Transcriptome alterations underlying metabolic dysfunction and liver disease in myotonic dystrophy type 1 [mouse]

Myotonic dystrophy type 1 (DM1) is a multisystem disorder caused by toxic RNA transcribed from expanded CTG repeats in the DMPK gene, leading to sequestration of MBNL proteins. To investigate the role of MBNL1 and MBNL2 in DM1-related liver dysfunction, transcriptome analysis was performed on livers from Mbnl1 knockout (three females, two males), Mbnl2 knockout (two females, three males) and wild type (four females, four males) mice using bulk RNA sequencing (RNA-seq) on the MGI DNBSEQ-G400RS. Differential gene expression and alternative splicing analyses highlighted significant transcriptomic alterations, some of which overlapped with changes observed in DM1 patient livers.
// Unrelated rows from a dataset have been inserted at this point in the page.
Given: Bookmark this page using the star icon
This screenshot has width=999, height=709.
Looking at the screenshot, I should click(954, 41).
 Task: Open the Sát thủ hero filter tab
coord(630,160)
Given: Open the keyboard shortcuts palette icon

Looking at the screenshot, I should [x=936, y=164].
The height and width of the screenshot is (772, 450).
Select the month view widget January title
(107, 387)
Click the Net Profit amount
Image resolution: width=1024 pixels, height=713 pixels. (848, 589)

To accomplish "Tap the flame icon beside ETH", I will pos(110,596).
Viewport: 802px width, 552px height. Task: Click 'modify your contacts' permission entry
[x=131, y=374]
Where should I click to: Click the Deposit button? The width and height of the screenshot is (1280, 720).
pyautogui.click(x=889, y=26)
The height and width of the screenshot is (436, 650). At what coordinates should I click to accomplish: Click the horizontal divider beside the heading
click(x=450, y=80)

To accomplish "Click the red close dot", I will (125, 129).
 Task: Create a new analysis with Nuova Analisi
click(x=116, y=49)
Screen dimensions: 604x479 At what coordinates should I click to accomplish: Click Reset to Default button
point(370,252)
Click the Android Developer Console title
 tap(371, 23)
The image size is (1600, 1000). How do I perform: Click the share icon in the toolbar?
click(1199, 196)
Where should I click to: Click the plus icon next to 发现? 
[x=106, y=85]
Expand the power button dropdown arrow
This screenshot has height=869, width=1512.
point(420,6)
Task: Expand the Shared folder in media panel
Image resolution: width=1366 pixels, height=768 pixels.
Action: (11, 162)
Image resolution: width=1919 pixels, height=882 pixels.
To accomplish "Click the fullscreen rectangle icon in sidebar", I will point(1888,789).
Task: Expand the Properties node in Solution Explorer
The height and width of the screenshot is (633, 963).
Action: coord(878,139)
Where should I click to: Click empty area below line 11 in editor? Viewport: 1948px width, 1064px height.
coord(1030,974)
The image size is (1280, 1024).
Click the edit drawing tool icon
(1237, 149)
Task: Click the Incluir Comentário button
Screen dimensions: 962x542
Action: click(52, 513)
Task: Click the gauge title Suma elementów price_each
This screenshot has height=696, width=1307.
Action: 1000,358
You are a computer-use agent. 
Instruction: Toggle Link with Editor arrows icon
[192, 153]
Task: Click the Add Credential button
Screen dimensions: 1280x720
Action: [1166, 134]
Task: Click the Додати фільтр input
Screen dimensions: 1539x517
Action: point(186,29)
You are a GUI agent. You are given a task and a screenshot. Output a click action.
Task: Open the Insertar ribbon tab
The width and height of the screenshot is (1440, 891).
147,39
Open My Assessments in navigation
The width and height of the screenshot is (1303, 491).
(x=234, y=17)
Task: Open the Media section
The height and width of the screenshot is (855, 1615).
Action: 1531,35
MBNL1 was found to contribute to transcriptomic changes related to lipid metabolism, liver fibrosis, and glucose homeostasis. Sex-specific differences in transcriptomic profiles were also detected, with distinct pathway alterations observed in male and female knockout mice. These results suggest that MBNL proteins play a critical role in maintaining liver function and provide a model for understanding DM1-related metabolic and hepatic abnormalities. Overall Design: RNA-seq analysis was performed on liver tissues collected from Mbnl1 knockout mice (n = 5), Mbnl2 knockout mice (n = 5), and wild-type controls (n = 8). Transcriptomic changes, including differential expression and splicing, were analyzed to identify the role of MBNL1 and MBNL2 in liver dysfunction.